- Opening Delimiter -

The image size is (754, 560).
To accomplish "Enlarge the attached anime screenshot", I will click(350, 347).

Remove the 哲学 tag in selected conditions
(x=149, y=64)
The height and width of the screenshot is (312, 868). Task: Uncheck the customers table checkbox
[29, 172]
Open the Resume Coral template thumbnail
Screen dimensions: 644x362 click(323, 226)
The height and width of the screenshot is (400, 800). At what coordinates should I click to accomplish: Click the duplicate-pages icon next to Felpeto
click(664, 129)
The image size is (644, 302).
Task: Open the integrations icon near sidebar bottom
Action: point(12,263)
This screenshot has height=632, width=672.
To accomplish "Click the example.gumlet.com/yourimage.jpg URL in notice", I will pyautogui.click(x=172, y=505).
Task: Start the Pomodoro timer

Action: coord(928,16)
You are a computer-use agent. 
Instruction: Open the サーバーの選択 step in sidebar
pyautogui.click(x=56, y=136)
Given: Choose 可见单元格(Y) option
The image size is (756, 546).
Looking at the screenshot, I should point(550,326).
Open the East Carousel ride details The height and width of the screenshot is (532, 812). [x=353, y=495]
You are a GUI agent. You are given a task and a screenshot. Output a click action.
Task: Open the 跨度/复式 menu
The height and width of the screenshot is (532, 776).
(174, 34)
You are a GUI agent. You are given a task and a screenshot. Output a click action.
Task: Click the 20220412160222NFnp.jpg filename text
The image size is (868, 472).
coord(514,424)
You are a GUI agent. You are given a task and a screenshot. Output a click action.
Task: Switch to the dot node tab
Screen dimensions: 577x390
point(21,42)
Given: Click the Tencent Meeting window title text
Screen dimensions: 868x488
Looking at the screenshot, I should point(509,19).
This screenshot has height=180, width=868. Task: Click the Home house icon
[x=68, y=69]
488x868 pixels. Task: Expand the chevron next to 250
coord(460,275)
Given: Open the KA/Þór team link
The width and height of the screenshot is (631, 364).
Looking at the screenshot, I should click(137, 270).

- Closing Delimiter -

Prompt: The task calls for all lines in the entries that hold "text".

Answer to this exercise:
Task: Click the 20220412160222NFnp.jpg filename text
Given: Click the Tencent Meeting window title text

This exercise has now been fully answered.